= Task objective =
Repeat exactly, and only, the lines of the entries below from the one with "The image size is (1783, 1033)." through the one with "You are a computer-use", both ends included.

Items listed in a dataset
= Beginning of Section =

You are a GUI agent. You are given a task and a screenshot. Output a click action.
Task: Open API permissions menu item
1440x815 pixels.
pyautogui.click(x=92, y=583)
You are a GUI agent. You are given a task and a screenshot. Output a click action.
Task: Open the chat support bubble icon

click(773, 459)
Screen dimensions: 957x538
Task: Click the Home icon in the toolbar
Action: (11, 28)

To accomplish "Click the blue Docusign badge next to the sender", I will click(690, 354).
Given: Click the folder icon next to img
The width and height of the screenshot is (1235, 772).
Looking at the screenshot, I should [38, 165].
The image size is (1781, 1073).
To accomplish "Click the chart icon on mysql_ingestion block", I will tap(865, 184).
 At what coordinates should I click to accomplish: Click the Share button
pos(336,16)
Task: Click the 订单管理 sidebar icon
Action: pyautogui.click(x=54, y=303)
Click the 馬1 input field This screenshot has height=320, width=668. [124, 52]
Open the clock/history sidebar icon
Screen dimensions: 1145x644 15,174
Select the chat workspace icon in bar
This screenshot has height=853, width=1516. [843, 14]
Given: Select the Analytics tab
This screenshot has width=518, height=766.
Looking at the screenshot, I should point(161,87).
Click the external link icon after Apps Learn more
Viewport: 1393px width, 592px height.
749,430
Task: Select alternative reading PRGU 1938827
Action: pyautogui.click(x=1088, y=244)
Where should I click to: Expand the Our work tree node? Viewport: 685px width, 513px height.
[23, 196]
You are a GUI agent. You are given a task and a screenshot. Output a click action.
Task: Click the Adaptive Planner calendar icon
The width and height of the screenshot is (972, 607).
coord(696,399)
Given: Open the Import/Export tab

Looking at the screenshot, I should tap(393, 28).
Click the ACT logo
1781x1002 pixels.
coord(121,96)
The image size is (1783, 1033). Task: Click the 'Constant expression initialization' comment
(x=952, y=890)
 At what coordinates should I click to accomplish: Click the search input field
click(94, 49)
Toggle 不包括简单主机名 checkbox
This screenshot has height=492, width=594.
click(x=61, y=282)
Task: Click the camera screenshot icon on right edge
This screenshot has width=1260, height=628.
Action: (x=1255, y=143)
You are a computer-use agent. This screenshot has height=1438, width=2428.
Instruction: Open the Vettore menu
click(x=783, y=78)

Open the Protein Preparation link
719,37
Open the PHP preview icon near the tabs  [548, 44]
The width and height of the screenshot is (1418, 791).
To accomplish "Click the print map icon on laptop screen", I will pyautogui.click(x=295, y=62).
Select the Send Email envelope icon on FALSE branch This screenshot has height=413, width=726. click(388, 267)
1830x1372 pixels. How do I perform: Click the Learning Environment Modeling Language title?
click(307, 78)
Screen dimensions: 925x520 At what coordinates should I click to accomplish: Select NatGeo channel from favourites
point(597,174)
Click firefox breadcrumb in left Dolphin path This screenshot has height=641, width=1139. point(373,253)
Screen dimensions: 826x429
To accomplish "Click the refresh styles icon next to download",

= End of Section =

= Answer to this task =
The image size is (1783, 1033). Task: Click the 'Constant expression initialization' comment
(x=952, y=890)
 At what coordinates should I click to accomplish: Click the search input field
click(94, 49)
Toggle 不包括简单主机名 checkbox
This screenshot has height=492, width=594.
click(x=61, y=282)
Task: Click the camera screenshot icon on right edge
This screenshot has width=1260, height=628.
Action: (x=1255, y=143)
You are a computer-use agent. This screenshot has height=1438, width=2428.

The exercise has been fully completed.